Arts

BOOK READING Sharp and Familiar Ethnic Experiences

Jhumpa Lahiri Reads From Her Latest Book

Unaccustomed Earth

Reading by Author Jhumpa Lahiri

March 4, 2007

32-123

Jhumpa Lahiri isn’t the sort of writer who shies away from her heritage. Her writing is replete with details of the Indian-American experience, peppered with references to Raj Kapoor and salwar kameez, because she writes about what she knows. But to say that her stories are primarily about an ethnic-American experience seems to severely limit the scope of Lahiri’s writing. Her stories aren’t about immigrant families, but families in general. On March 4th, in front of a crowd that was spilling out of 32-123, Lahiri reinforced this resistance to the labels that frequently hamper writers such as her. She offered the audience a writing style that is crisp, discerning, and instantly recognizable to anyone who has struggled to reconcile generations and cultures, but also, parents and children.

This was Lahiri’s third time coming to MIT for a reading, corresponding to her third book: a collection of 8 short stories titled Unaccustomed Earth that is a follow-up to The Namesake (recently made into a movie) and the Pulitzer-Prize winning Interpreter of Maladies. Before reading, Lahiri expressed how “MIT endures in [her] family’s mythology” because it is where her father had his first job in the US in 1969. As a result MIT seems to “always make an appearance” in Lahiri’s writing. Fittingly, Lahiri read a story from her latest book called Hell-Heaven, which focused on a Bengali family living in Central Square and their relationship with a young MIT graduate student from India.

After the reading, Lahiri told the audience that her stories in Unaccustomed Earth largely focus on “Children who are now adults, straddling a divide.” Her stories relate the experience of being in the first generation of one’s family raised in America to the experience of then “raising [one’s own] children in this country.” The narrator of Hell-Heaven is a Bengali woman who is looking back on a period of her youth, but more specifically, at her mother in that period. Lahiri has a terrific ability to create a complex and nuanced relationship between the narrator and her mother without saying much explicitly. She subtly draws a divide between the narrator in her present state and her younger counterpart; we are able to glean the narrator’s growth and increased understanding of her mother through her retelling of the past.
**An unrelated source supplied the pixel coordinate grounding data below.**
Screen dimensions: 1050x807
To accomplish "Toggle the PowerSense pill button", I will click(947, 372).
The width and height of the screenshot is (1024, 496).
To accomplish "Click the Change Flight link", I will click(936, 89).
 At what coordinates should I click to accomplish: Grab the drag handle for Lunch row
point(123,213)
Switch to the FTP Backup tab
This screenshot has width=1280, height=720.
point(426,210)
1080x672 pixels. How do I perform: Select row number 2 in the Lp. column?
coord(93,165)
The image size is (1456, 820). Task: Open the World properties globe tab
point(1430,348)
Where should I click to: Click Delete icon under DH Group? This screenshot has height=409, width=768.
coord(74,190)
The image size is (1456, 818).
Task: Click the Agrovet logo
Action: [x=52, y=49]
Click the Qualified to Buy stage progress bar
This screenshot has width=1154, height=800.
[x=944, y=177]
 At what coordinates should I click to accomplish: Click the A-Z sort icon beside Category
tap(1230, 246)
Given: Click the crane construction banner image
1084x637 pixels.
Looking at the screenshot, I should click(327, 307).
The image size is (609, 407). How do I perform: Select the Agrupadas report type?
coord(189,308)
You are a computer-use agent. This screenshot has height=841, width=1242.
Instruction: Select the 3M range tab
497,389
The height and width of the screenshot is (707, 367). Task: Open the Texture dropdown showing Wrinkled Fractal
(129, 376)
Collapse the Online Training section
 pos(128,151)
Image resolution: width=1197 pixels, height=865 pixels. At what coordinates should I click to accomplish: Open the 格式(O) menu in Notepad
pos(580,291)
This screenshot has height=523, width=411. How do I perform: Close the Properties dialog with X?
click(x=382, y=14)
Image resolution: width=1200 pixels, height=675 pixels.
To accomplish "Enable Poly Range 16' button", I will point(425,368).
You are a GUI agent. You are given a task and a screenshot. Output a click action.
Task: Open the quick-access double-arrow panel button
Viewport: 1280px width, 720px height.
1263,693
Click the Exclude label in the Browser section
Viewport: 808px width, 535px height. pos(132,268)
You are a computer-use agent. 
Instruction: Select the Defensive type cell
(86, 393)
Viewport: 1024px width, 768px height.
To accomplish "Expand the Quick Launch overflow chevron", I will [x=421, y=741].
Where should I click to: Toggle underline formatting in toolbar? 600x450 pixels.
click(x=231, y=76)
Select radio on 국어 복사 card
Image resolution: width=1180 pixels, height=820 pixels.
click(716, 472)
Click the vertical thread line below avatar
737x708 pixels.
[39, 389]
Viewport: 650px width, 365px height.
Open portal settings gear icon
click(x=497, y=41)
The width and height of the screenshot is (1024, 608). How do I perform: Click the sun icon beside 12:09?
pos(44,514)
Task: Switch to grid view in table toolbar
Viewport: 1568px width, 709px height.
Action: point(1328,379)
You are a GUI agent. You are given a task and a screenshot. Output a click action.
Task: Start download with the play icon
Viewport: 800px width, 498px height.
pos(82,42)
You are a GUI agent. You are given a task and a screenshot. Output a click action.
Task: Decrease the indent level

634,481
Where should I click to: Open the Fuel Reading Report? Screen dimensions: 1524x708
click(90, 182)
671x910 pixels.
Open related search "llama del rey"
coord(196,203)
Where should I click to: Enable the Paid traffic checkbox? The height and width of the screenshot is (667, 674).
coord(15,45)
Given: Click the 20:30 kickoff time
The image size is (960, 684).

The richest characters in Hell-Heaven are the narrator’s parents; they are somber and reserved but also capable of a tremendous amount of understated emotion that is the best display of Lahiri’s subtle hand. It is also a good example of the delicacy and generosity with which her stories treat the cultural clashes that fill her writing. Lahiri withholds judgement of any of the characters in her story and as a result, none of them seem flat or lifeless. It is also the reason we can look past the Indian-American context in her stories and start to explore something broader in her writing. Initially, the narrator’s mother leads a drab, almost ascetic existence as if she seems to give herself entirely to the people around her; it might be so she can forget about herself. But she eventually finds solace with her husband and herself, and her progression is that of a person creating a life for herself — even if it comes later than one would expect. In her introduction, Lahiri’s writing was described as being a kind of variation of the American Dream and by the end of the story, as the characters have grown and settled into a kind of equilibrium with each other, the description begins to seem apt.

Unaccustomed Earth will be on shelves April 4, 2008. There will be a release event with Ms. Lahiri on April 3 at Brookline Booksmith, where copies will be available.